9-Month Variable Annuity Sales Off 20% From Last Year
For the variable annuity industry, with its paths so closely tied to the state of equities markets, the news of the 19-month bear market remains a familiar story. Market weakness–firmly entrenched before the week of Sept. 10–continued to a historic record decline following the markets reopening after the Sept. 11 terrorist attacks. The week of Sept. 17 was the Dow’s worst since 1933off 14.3% on a record 10.5 billion shares.
For the year-to-date period ending Sept. 28, the Dow was down 18%; the NASDAQ was down 39.3%; and the S&P 500 was down 21.2%. The IBD Mutual Fund Index was down 32%.
Third quarter year-to-date VA industry total premium flow of $84.8 billion, a figure 20.5% below sales this time a year ago, continues to reflect the entrenchment of todays investor-consumer. New sales (total sales less internal exchanges) fared slightly better on a comparative percentage basis, $79.8 billion versus $99.1 billion, down 19.5%. Third quarter year-to-date sales are 61.7% of last years total premium flow of $137.4 billion.
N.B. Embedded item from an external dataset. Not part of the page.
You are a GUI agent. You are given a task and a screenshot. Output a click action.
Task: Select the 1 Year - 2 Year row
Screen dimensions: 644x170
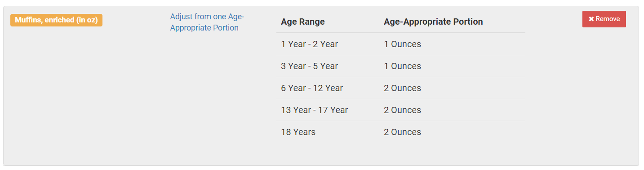click(401, 44)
Beginning with this quarterly article, both issuer and contract listings have been ranked by “new sales.” Readers are reminded that “new sales” mean new money coming into a contract/issuer that can include external 1035 exchanges, but not internal VA to VA exchanges.
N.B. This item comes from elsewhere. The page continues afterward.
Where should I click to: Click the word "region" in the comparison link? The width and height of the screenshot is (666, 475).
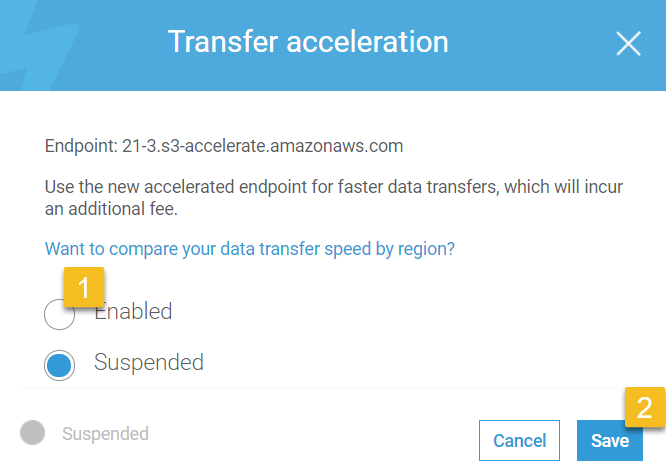(429, 248)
Year-to-date third quarter internal exchanges were 5.9%, down from year-end 2000s rate of 6.7%.
Year-to-date total VA assets of $813.2 billion are down 15% from year-end 2000s total net assets of $956.5 billion. October gave investors their first positive month of market returns since last springs rally. For the DJIA, the third quarter year-to-date loss was trimmed by 2.1%. The NASDAQ and S&P 500 trimmed their third quarter year-to-date losses by 7.7% and 1.5%, respectively. The NASDAQs return in October, in the face of the Sept. 11 tragedy and worsening economic news, was impressive and reflects the pent-up buying potential waiting to be unleashed.
]As a leading indicator, historically the stock market begins to recover six to nine months ahead of the economy. Conversely, unemployment numbers and consumer confidence surveys are lagging indicators, as negative sentiment and layoffs come after the economy has already worsened.
With short-term interest rates at a 40-year low in the wake of the 10th Fed funds rate cut this year, the pumps are heavily primed for what many economists and market watchers feel will be an impressive recovery in the second half of next year.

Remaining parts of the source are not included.